**DOCUMENT SEGMENT:**
↓↓↓
Re: Cloning from physical standby

From: Michael Brown <dba_at_michael-brown.org>
Date: Mon, 31 Jan 2011 08:36:01 -0500
Message-Id: <2CAC844B-0F05-4E43-8B80-7F3067D820D8_at_michael-brown.org>



You are not creating new controlfiles for the standby, so you do not want to activate it.

What you are asking about is exactly how I used to do clones in an 8.1.7 and then 9.2 environment.

I agree with the suggestion that rman duplicate may be the easier way to go today although a piece of this is how you will copy. If you are on a SAN that supports read/write snapshots and you are cloning often, shutting down the standby long enough to get a fresh snapshot is a very easy way to clone (be aware of how your snapshots work when data changes on both the source and target or you can be shocked at the space required).

--
Michael Brown
dba_at_michael-brown.org
http://blog.michael-brown.org




On Jan 31, 2011, at 6:37 AM, Harel Safra wrote:


> Sounds good.
↑↑↑
**ITEMS:**
↓↓↓
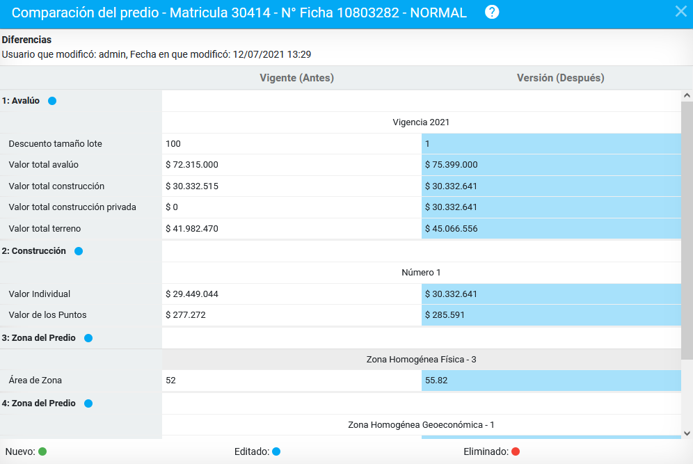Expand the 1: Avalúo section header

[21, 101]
↑↑↑
↓↓↓
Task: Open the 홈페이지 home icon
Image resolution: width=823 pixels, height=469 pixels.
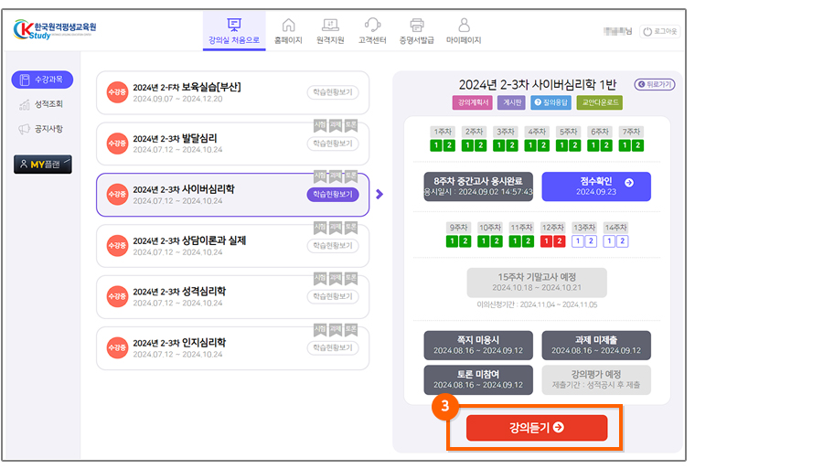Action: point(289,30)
↑↑↑
**WHAT TO WORK ON:**
1. Retype everything in the email about cloning from a physical standby, from "From: Michael Brown" down to "to activate it.".
2. Write what comes next in the email about cloning from a physical standby, starting after its last line.

**FINAL RESULTS:**
1.
From: Michael Brown <dba_at_michael-brown.org>
Date: Mon, 31 Jan 2011 08:36:01 -0500
Message-Id: <2CAC844B-0F05-4E43-8B80-7F3067D820D8_at_michael-brown.org>



You are not creating new controlfiles for the standby, so you do not want to activate it.

2.
> I'd activate the standby (failover) instead of recreating the controlfile
>
> On Jan 31, 2011 1:23 PM, "David Pintor" <painterman_at_gmail.com> wrote:
> > Hi,
> >
> > This question might seem a bit obvious for many of you, I'm just trying to
> > figure out which would be the best way to clone a database using the
> > physical standby (so i don't need to touch prod) into a test environment. I
> > was thinking about the following steps:
> >
> > - Stopping the physical standby
> > - Copying the files across to the test environment
> > - Restarting the physical standby (so it gets in sync again)
> > - Recreating the control file in test and starting up the db.
> >
> > Would this, roughly, be correct?
> >
> > Thanks for your help.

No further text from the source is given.